Pixel coordinate grounding data
-- Opening Marker --
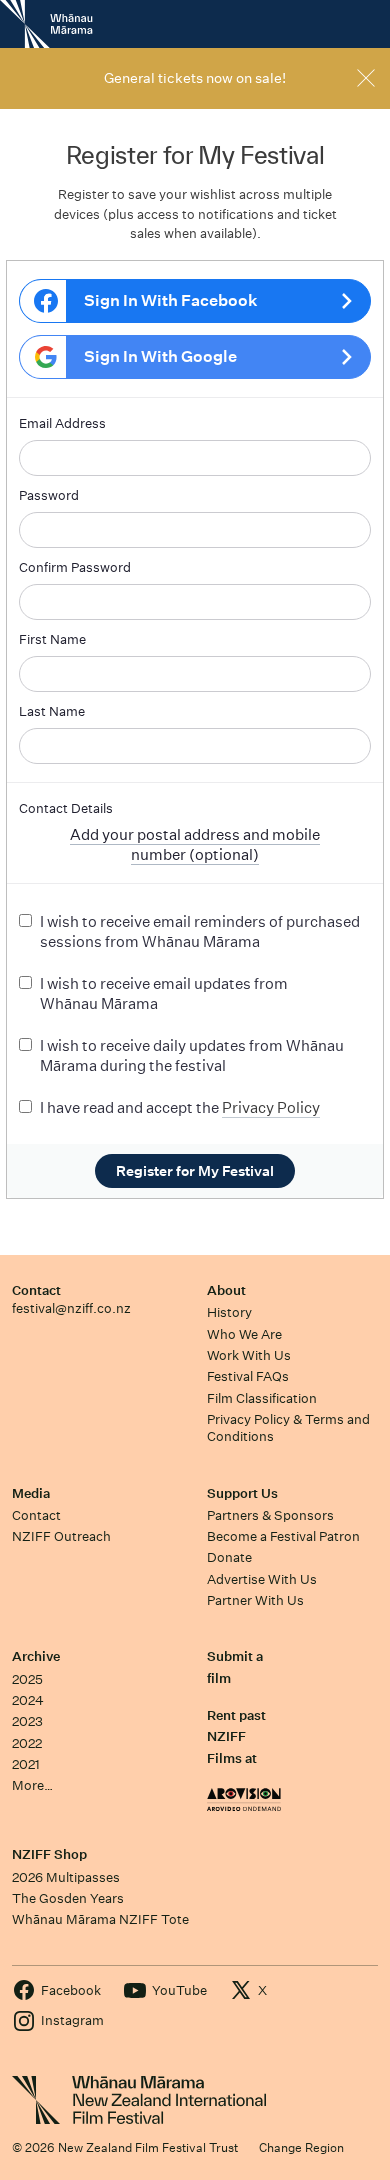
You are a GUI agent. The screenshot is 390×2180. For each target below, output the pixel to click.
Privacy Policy (271, 1107)
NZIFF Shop (49, 1854)
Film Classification (262, 1398)
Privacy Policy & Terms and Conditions (288, 1428)
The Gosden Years (68, 1898)
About (226, 1290)
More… (32, 1785)
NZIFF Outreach (61, 1536)
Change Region (301, 2147)
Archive (36, 1656)
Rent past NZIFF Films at (236, 1737)
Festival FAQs (248, 1376)
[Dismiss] (366, 78)
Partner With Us (255, 1600)
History (229, 1312)
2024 (28, 1700)
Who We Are (244, 1334)
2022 (27, 1743)
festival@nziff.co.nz (71, 1308)
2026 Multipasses (66, 1877)
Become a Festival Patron (283, 1536)
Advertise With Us (262, 1579)
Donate (229, 1557)
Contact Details (66, 808)
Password (49, 495)
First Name (52, 639)
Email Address (62, 423)
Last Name (52, 711)
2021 (26, 1764)
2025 (27, 1679)
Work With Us (249, 1355)
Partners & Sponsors (270, 1515)
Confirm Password (75, 567)
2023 (27, 1721)
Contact (36, 1290)
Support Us (242, 1493)
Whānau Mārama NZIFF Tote (100, 1919)
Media (31, 1493)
-- Closing Marker --
Assigned task:
An exact printout of the entries is wanted, covering the first line through the line holding "NZIFF Outreach (61, 1536)", with pictures kept out of it.

Written solution:
You are a GUI agent. The screenshot is 390×2180. For each target below, output the pixel to click.
Privacy Policy (271, 1107)
NZIFF Shop (49, 1854)
Film Classification (262, 1398)
Privacy Policy & Terms and Conditions (288, 1428)
The Gosden Years (68, 1898)
About (226, 1290)
More… (32, 1785)
NZIFF Outreach (61, 1536)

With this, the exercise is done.